顾西城的要求,令秦瑶完全没有想到,不说则罢,一说,则是满脑子的火。
“我骗过一次老爷爷了,我不想再骗他老人家第二次,他巨额的家产,我不想染指半分,你可以找另外一个人去冒充,而不是我!”
秦瑶断然回绝。
“另外的人无法替代了,非你不可,他老人家有你全部的照片,任何人都已骗不了他了。”
“你好卑鄙,你到底有什么目的?如果你需要他的财产,只需说你是他孙子得了,干嘛偏要说我是他的孙女?”
“你同他的孙女有着相似的经历……”顾西城喉咙哽咽了一下,似乎有千言万语,难以说出口似的痛楚。

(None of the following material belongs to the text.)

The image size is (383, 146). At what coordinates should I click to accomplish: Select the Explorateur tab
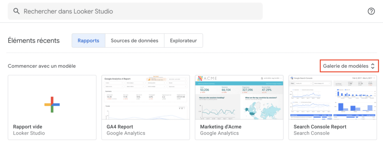183,41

“他的孙子已亡,当时我们就在同一艘船,警方都有记载,想冒充都行不通的。”
“顾西城,你不是很有钱吗?你为什么要花尽心思,想得到他的钱财,完全可以交给政—府,由福利机构派人照应他,送他百年,逃离那巨额财产可能带来的祸害。”
秦瑶鄙薄看了一眼顾西城,原来他帅气的外表下也有一颗外人无法探知的贪婪。
正如秦瑶所预料的那样,这件事,她根本都没有参加,却陷入一场被万人指责的事件当中,解救她的人,也是她完全没有想到的。
她也能理解顾西城的无助,老爷爷的孙子已亡,那孙女呢,那个孔茵茵呢?
“她也在美国出事了,她是……”顾西城的手揉了揉眉心,一丝痛楚的绝望从指尖弥漫整个身体,那一刻,秦瑶发现顾西城是悲伤的。
他是想做一件善事,善良的欺骗,没有错吧。
“就当我们一场交易,你继续冒充他的孙女,让老人家没有遗憾,我,让出那场地,怎么让,我会主动同斯蒂芬交谈的,这个决定就看你的决定了。”

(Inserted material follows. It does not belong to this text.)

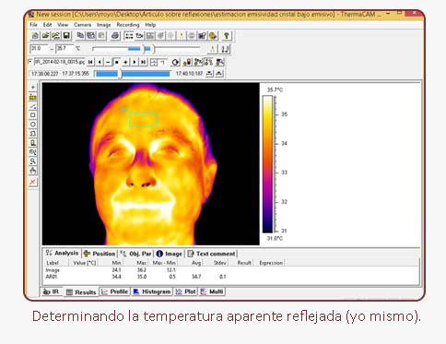Switch to the Histogram tab
The height and width of the screenshot is (344, 446).
coord(152,291)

就像一环,一环套住了一环,秦瑶想拥有一幢别墅,她一个未嫁的姑娘,父母是不会给她在她未嫁之时,给她另置住房的,只有一个可能,自己的洋行分了一幢别墅,想像那都是一个自由奔放的美好。
可是让她继续冒充,她不想,她根本不想。
是放弃斯蒂芬给她的任务,求得清静?
本来,这不是她的职责,这样一想,她高昂着头,斜睨的看了一眼顾西城。